Task to complete: Extract, unchanged, every line from the top of the material below through the line with "This screenshot has width=772, height=527.", and no more.

*****

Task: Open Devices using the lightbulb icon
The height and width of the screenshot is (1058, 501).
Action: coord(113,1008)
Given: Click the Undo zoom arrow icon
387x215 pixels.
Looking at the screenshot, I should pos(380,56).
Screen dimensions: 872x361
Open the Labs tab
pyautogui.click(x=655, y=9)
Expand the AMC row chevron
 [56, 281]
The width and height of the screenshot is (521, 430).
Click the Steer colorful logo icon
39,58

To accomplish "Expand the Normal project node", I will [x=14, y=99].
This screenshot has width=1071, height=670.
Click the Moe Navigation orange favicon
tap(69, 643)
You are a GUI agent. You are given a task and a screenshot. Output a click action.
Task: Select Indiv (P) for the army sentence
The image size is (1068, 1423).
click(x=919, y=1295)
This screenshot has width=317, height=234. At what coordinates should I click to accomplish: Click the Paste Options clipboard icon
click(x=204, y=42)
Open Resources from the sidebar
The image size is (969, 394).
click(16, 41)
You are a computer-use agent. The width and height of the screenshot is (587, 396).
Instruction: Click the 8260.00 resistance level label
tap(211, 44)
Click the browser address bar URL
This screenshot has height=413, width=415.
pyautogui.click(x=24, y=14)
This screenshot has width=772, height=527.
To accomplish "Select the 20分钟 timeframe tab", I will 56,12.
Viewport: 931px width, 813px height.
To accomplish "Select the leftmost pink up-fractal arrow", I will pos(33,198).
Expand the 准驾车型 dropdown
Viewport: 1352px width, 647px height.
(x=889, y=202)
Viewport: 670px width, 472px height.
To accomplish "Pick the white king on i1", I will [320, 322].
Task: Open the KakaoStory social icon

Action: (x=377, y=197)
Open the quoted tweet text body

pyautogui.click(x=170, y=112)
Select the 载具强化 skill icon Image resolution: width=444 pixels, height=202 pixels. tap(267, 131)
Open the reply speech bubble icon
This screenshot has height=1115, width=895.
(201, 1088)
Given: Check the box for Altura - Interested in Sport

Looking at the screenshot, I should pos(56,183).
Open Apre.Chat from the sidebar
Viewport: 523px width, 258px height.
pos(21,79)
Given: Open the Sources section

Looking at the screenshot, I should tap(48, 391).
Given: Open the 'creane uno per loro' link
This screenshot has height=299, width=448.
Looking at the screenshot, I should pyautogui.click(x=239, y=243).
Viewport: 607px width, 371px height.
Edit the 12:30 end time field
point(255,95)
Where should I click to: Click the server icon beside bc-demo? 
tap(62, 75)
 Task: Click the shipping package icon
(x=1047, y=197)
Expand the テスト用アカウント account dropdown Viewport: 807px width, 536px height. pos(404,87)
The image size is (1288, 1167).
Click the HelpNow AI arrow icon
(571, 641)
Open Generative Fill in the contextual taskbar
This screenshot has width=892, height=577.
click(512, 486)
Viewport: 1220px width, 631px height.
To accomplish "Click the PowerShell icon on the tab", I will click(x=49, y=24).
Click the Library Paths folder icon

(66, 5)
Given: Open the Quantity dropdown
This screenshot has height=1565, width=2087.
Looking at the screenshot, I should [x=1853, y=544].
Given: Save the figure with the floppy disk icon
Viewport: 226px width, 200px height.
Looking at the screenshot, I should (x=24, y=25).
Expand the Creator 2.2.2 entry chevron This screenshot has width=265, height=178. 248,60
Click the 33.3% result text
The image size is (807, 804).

*****

Response area:
Task: Open Devices using the lightbulb icon
The height and width of the screenshot is (1058, 501).
Action: coord(113,1008)
Given: Click the Undo zoom arrow icon
387x215 pixels.
Looking at the screenshot, I should pos(380,56).
Screen dimensions: 872x361
Open the Labs tab
pyautogui.click(x=655, y=9)
Expand the AMC row chevron
 [56, 281]
The width and height of the screenshot is (521, 430).
Click the Steer colorful logo icon
39,58

To accomplish "Expand the Normal project node", I will [x=14, y=99].
This screenshot has width=1071, height=670.
Click the Moe Navigation orange favicon
tap(69, 643)
You are a GUI agent. You are given a task and a screenshot. Output a click action.
Task: Select Indiv (P) for the army sentence
The image size is (1068, 1423).
click(x=919, y=1295)
This screenshot has width=317, height=234. At what coordinates should I click to accomplish: Click the Paste Options clipboard icon
click(x=204, y=42)
Open Resources from the sidebar
The image size is (969, 394).
click(16, 41)
You are a computer-use agent. The width and height of the screenshot is (587, 396).
Instruction: Click the 8260.00 resistance level label
tap(211, 44)
Click the browser address bar URL
This screenshot has height=413, width=415.
pyautogui.click(x=24, y=14)
This screenshot has width=772, height=527.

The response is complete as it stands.